## EXERCISE DETAILS
The required output holds only the lines from the one containing "Open the settings gear beside the search box" through the end of the material below, copied exactly, please, with no pictures.

## SUPPLIED DATA
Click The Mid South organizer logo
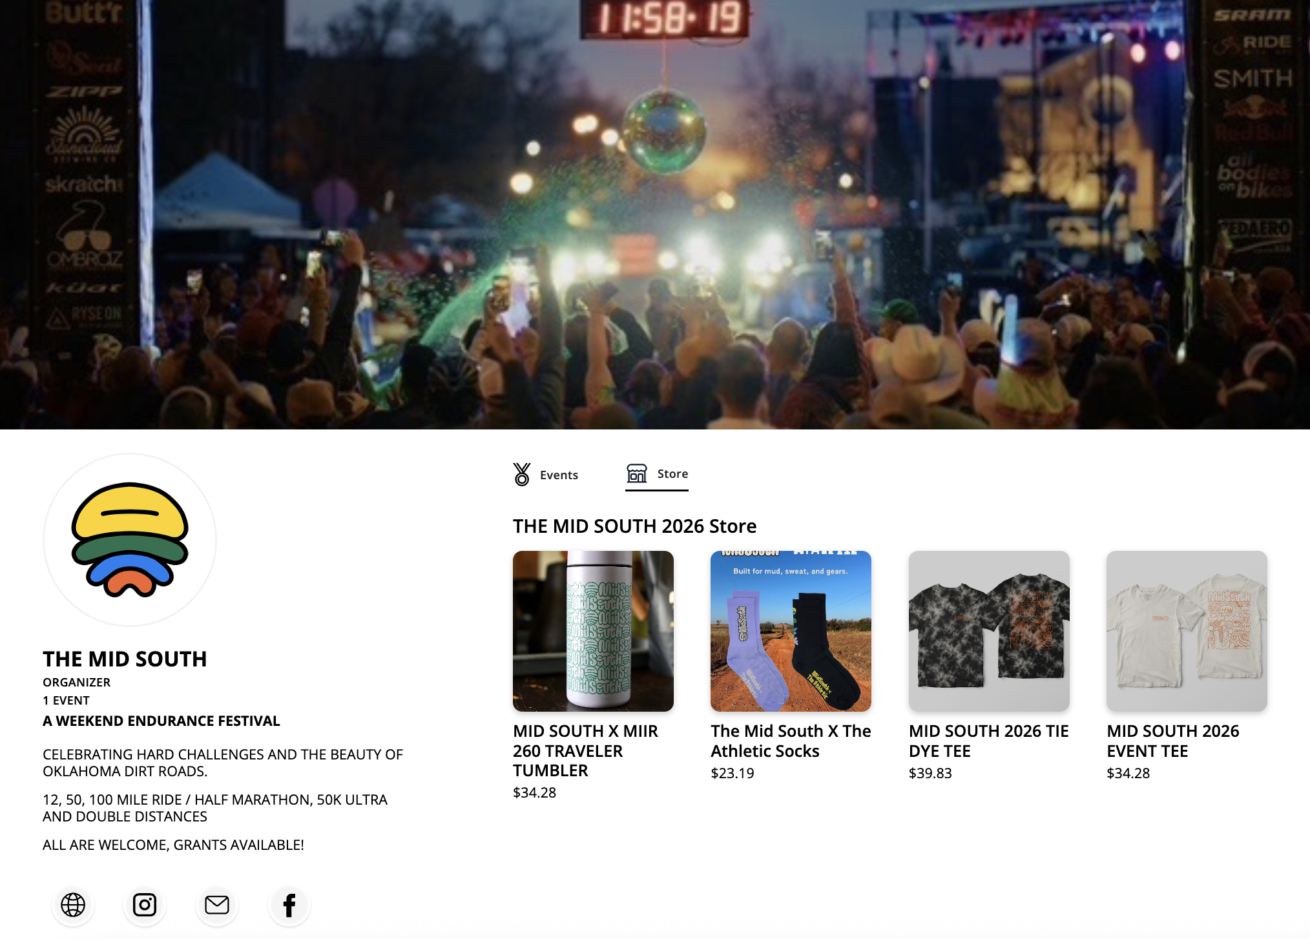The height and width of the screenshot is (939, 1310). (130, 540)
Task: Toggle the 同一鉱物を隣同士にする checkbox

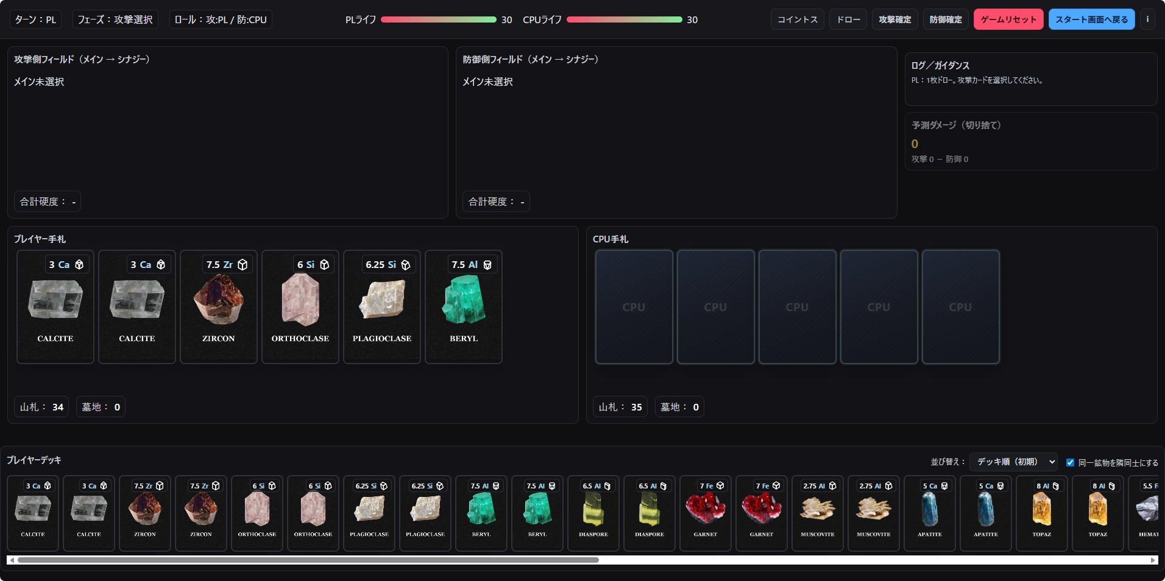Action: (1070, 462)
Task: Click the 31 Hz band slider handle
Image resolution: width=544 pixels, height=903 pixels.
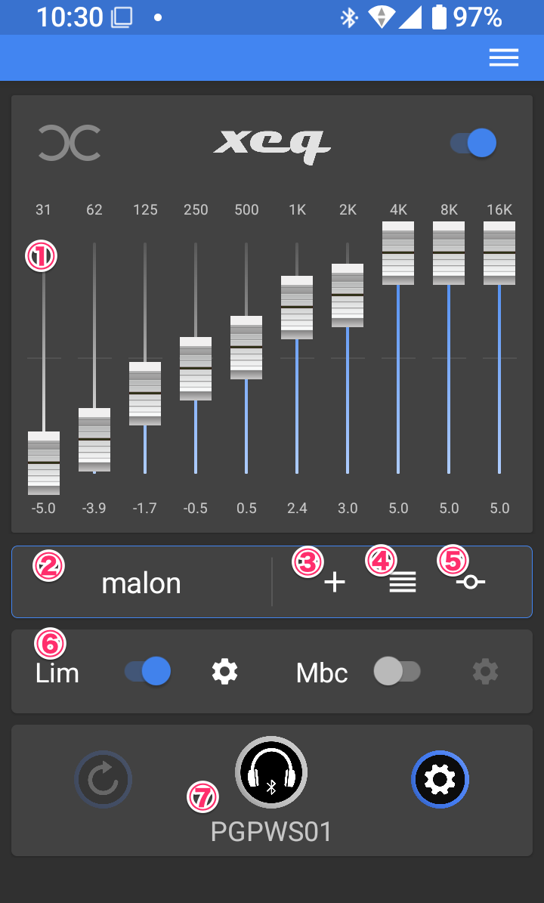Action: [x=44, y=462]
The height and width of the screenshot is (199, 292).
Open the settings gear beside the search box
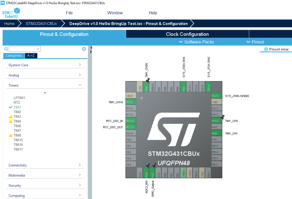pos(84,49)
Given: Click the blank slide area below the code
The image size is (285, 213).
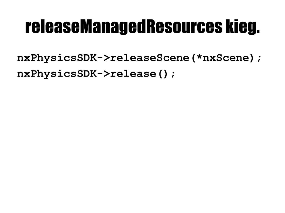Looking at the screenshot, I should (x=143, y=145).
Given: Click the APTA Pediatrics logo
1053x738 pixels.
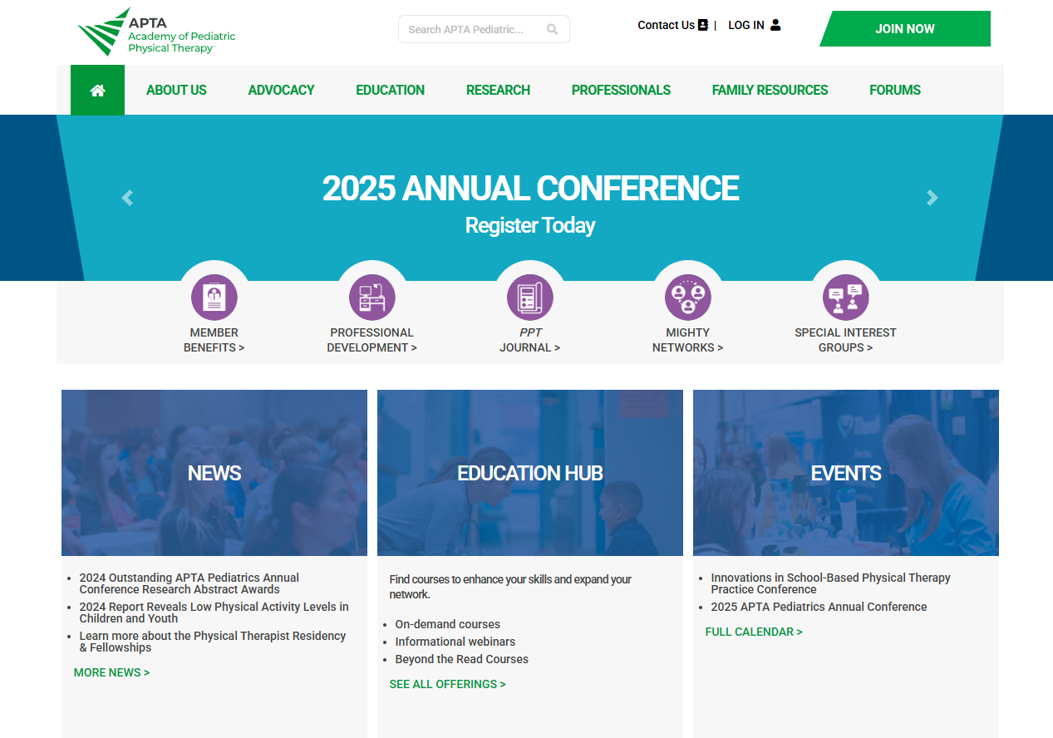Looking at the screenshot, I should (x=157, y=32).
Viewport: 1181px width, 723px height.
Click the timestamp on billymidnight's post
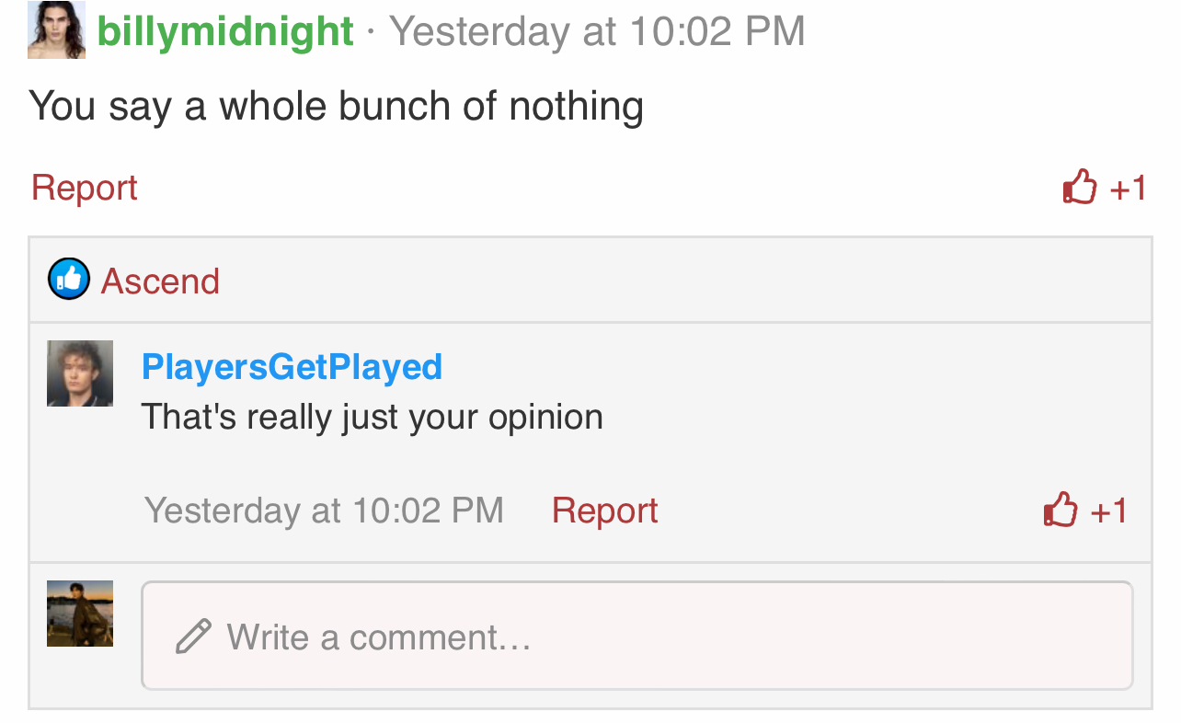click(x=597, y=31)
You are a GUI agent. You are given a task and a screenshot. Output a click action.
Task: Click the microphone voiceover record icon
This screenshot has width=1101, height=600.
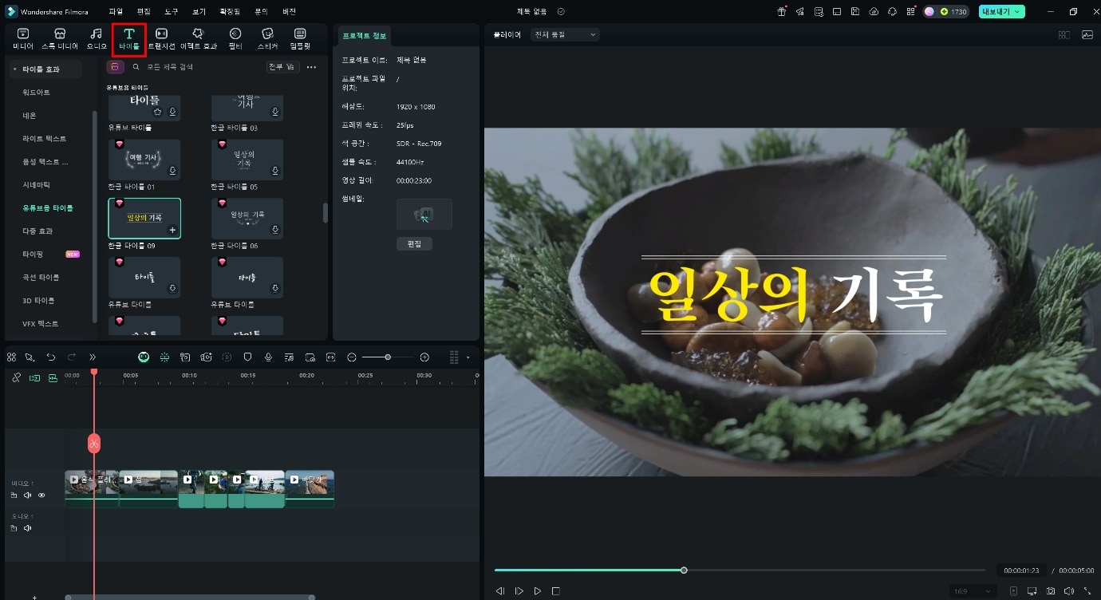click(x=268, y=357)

## YOUR SOLUTION
Open the settings gear beside the search box
pos(84,49)
Given: Click the blank slide area below the code
The image size is (285, 213).
Looking at the screenshot, I should (x=143, y=145).
Given: Click the APTA Pediatrics logo
1053x738 pixels.
Looking at the screenshot, I should (x=157, y=32).
Viewport: 1181px width, 723px height.
Click the timestamp on billymidnight's post
click(x=597, y=31)
You are a GUI agent. You are given a task and a screenshot. Output a click action.
Task: Click the microphone voiceover record icon
This screenshot has width=1101, height=600.
click(x=268, y=357)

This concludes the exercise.